● **TASK OBJECTIVE**
From the data below, return each line in which the string "agent" is found.

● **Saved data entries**
▼

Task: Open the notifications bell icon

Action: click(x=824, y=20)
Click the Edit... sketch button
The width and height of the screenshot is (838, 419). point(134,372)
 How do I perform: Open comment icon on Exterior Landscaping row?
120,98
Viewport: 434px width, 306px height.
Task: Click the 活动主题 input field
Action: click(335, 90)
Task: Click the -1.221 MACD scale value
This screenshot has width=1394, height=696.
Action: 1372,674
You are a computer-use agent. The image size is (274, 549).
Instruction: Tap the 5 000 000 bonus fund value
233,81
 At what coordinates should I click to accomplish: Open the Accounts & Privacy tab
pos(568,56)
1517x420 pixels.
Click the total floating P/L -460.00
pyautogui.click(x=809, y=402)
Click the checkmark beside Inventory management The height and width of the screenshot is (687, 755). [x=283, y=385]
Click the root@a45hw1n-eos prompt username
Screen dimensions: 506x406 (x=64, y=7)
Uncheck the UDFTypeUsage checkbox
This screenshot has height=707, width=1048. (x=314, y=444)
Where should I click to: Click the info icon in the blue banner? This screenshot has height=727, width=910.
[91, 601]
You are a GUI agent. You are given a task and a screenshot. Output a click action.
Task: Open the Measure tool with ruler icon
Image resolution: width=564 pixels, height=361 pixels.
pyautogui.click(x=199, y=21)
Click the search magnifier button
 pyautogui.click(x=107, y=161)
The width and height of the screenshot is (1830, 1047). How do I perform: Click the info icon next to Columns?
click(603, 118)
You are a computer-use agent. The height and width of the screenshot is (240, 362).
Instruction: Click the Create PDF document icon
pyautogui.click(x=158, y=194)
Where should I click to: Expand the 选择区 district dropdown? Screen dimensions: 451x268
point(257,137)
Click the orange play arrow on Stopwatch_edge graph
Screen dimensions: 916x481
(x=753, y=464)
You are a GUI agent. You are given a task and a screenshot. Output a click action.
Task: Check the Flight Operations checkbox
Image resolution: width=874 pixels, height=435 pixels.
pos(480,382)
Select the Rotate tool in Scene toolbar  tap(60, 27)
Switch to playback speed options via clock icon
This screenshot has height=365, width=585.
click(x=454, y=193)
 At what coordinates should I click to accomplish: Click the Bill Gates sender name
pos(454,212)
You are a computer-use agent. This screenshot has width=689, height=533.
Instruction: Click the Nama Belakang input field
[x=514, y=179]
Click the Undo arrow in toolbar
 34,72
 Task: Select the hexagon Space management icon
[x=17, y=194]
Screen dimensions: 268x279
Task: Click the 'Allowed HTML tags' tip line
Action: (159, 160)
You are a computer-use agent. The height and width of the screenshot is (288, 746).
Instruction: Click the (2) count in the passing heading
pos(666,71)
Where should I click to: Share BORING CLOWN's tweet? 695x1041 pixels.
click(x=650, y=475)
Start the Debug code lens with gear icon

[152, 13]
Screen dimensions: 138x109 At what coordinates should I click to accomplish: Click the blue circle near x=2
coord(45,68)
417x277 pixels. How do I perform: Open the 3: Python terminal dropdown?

▲

● **TASK RESULT**
You are a computer-use agent. The image size is (274, 549).
You are a GUI agent. You are given a task and a screenshot. Output a click action.
You are a computer-use agent. The height and width of the screenshot is (240, 362).
You are a GUI agent. You are given a task and a screenshot. Output a click action.
You are a computer-use agent. This screenshot has width=689, height=533.
You are a computer-use agent. The height and width of the screenshot is (288, 746).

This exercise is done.